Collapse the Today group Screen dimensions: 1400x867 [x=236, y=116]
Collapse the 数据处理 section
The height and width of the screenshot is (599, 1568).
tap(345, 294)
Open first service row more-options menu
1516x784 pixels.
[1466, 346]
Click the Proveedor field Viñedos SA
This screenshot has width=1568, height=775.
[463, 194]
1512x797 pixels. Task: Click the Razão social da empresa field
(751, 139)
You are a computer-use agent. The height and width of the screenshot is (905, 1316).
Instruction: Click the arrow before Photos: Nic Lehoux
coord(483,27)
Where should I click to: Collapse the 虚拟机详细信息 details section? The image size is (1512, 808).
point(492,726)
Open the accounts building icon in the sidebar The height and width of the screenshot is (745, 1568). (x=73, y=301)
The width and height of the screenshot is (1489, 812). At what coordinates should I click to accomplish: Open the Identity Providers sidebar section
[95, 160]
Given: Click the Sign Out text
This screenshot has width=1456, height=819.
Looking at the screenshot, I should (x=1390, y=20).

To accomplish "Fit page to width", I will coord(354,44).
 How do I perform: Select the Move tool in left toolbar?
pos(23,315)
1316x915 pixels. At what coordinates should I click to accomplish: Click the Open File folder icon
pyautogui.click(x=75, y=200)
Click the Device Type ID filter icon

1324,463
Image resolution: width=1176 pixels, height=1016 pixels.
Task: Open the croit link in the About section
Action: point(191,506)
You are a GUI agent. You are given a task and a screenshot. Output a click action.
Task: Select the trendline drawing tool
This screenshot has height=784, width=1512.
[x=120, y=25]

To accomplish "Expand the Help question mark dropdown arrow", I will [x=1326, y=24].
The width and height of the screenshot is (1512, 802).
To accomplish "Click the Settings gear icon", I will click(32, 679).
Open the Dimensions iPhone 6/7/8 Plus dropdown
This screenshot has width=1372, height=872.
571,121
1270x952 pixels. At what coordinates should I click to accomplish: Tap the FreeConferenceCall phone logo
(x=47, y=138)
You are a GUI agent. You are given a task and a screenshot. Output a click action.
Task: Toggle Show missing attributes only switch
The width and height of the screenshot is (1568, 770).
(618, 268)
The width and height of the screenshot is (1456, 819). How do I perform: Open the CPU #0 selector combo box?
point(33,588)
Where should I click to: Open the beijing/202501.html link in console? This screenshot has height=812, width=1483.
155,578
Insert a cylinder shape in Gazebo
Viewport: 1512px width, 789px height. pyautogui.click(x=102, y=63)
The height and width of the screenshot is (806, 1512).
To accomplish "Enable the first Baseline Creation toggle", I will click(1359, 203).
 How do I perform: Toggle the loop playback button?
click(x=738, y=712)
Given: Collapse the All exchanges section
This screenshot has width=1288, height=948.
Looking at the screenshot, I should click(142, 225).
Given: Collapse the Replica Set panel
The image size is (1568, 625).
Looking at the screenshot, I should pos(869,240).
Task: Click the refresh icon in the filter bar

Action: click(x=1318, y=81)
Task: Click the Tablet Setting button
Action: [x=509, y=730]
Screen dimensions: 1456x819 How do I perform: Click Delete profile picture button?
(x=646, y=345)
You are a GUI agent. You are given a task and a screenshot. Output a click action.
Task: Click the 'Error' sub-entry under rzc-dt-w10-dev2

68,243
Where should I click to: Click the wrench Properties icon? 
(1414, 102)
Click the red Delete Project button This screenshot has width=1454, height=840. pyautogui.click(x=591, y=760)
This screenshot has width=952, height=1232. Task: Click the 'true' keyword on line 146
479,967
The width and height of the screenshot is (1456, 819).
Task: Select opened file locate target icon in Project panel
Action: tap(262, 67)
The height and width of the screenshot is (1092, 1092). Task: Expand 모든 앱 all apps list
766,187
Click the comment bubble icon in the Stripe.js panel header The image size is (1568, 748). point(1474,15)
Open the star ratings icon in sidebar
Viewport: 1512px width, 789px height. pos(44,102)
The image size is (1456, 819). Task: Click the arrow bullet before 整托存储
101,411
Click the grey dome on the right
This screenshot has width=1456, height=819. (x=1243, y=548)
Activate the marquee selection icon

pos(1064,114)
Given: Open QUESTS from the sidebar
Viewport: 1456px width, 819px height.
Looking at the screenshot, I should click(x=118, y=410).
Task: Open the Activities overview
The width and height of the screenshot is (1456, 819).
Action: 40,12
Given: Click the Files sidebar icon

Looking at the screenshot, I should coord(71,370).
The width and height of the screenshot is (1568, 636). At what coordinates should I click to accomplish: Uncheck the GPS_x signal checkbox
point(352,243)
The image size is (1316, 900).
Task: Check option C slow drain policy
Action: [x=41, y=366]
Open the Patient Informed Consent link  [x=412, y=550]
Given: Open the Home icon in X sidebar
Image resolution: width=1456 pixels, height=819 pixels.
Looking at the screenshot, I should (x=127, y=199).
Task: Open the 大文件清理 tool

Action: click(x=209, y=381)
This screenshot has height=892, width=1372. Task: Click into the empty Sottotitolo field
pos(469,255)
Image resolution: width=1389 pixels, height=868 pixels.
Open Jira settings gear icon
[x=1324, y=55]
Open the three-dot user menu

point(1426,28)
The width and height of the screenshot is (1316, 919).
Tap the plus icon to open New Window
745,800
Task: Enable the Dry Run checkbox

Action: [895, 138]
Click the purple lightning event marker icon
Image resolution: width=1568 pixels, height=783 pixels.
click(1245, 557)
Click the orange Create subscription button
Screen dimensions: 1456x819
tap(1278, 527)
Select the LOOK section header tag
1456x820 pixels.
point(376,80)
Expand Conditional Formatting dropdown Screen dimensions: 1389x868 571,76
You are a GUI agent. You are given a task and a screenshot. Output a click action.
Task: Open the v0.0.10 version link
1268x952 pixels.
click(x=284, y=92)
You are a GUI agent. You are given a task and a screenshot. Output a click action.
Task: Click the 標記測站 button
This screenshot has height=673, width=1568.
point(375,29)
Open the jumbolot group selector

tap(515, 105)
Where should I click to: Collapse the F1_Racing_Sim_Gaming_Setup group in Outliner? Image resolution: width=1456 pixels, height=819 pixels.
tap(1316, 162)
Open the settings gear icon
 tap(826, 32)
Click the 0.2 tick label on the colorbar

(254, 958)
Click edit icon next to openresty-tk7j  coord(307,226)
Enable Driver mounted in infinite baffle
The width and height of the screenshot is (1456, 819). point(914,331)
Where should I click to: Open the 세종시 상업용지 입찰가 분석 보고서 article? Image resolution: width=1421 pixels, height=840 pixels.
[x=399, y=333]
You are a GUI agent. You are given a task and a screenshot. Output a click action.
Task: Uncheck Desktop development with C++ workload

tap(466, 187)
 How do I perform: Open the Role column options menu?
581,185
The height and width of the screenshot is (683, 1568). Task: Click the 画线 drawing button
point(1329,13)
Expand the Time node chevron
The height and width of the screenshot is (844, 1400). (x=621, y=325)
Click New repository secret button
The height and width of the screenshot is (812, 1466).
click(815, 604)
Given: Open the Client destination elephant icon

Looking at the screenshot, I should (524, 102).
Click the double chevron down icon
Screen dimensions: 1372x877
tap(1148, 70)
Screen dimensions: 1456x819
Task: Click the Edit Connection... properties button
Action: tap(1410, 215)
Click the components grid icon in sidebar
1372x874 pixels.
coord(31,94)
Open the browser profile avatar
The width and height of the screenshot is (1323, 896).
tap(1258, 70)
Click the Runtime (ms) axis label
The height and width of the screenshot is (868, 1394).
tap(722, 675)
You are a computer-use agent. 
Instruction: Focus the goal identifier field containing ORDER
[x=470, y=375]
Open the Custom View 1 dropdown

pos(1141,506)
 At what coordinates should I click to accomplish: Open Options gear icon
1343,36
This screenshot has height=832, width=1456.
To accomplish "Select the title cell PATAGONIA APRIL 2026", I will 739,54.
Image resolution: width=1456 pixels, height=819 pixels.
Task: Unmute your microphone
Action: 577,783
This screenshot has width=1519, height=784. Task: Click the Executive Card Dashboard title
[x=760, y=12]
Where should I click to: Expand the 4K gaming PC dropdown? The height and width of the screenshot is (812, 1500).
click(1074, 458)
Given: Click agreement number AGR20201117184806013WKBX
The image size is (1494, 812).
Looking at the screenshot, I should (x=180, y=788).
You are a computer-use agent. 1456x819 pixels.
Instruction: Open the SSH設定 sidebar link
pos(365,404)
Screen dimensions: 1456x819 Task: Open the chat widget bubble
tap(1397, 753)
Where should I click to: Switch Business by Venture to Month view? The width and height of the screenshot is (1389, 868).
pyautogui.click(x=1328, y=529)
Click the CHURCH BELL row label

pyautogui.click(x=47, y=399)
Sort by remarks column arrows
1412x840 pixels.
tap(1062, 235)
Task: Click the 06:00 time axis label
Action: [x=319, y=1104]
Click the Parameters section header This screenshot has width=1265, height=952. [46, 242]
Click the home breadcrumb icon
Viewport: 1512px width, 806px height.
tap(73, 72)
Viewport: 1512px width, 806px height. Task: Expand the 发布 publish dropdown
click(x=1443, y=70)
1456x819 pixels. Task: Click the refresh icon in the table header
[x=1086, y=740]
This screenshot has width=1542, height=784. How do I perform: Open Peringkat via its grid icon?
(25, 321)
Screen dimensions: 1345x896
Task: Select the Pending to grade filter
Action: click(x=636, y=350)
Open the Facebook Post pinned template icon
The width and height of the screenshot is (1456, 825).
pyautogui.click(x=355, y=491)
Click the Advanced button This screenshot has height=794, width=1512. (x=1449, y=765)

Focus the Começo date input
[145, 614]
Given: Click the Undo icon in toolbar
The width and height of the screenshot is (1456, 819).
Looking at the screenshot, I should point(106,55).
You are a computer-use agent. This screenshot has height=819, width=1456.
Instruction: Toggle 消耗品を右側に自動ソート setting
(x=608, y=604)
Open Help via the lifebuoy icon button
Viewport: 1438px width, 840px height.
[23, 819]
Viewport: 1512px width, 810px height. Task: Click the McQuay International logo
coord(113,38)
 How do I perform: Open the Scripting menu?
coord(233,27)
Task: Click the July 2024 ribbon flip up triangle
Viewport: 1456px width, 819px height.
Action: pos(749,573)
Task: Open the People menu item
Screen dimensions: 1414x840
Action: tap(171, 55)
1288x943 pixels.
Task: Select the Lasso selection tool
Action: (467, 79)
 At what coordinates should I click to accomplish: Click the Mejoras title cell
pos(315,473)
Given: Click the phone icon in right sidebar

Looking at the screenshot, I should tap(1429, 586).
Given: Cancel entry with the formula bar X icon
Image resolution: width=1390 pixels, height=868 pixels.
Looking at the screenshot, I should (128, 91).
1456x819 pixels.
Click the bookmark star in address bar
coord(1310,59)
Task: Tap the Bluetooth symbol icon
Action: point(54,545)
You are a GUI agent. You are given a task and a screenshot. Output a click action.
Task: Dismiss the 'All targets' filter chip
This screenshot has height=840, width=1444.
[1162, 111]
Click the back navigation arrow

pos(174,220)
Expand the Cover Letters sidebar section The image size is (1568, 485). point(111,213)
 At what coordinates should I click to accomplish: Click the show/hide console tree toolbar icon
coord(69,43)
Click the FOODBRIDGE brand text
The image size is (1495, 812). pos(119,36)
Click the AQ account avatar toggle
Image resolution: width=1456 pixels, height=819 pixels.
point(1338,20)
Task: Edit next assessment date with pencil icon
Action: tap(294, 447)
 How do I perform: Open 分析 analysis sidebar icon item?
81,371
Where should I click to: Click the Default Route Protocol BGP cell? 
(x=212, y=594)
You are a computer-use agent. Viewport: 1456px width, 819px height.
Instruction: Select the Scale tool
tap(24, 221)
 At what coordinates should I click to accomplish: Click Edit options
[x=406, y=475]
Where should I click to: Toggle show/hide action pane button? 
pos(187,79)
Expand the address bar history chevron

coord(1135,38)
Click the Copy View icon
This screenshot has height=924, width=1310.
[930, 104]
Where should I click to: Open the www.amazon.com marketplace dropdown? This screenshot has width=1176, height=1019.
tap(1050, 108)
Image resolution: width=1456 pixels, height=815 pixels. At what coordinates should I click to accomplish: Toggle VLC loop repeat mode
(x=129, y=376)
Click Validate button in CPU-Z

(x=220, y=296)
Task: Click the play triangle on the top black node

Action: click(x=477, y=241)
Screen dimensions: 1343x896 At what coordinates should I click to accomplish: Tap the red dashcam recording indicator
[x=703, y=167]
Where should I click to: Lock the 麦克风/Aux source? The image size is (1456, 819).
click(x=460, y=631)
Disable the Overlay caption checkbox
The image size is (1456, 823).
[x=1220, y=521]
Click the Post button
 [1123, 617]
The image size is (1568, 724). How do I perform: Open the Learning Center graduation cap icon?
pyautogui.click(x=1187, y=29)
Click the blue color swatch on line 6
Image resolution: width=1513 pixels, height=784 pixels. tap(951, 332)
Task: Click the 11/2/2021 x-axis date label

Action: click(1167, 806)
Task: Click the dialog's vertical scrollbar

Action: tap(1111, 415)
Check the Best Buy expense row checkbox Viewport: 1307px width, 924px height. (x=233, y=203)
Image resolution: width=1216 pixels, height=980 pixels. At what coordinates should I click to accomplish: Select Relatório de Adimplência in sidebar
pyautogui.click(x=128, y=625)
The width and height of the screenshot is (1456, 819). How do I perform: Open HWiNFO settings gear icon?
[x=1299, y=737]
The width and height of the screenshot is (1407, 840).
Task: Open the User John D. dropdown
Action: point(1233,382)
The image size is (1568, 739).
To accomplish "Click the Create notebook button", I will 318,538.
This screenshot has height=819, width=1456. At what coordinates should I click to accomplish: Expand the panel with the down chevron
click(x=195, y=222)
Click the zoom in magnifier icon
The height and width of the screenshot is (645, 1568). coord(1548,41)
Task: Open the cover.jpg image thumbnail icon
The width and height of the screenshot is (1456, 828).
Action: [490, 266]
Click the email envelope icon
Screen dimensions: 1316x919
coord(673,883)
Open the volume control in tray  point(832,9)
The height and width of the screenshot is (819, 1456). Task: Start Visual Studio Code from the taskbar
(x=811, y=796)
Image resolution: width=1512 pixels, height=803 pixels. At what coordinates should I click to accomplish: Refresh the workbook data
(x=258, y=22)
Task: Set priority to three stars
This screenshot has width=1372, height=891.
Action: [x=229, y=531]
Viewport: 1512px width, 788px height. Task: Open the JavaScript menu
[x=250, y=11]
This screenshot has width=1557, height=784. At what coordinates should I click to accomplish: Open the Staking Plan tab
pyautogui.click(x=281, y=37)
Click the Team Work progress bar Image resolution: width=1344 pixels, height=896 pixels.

= = =

TO DO> Return, please, the lines of the data from the first through the line containing "Open the accounts", both kept, exactly as they stand and nothing more.

EXERCISE RESULT>
Collapse the Today group Screen dimensions: 1400x867 [x=236, y=116]
Collapse the 数据处理 section
The height and width of the screenshot is (599, 1568).
tap(345, 294)
Open first service row more-options menu
1516x784 pixels.
[1466, 346]
Click the Proveedor field Viñedos SA
This screenshot has width=1568, height=775.
[463, 194]
1512x797 pixels. Task: Click the Razão social da empresa field
(751, 139)
You are a computer-use agent. The height and width of the screenshot is (905, 1316).
Instruction: Click the arrow before Photos: Nic Lehoux
coord(483,27)
Where should I click to: Collapse the 虚拟机详细信息 details section? The image size is (1512, 808).
point(492,726)
Open the accounts building icon in the sidebar The height and width of the screenshot is (745, 1568). (x=73, y=301)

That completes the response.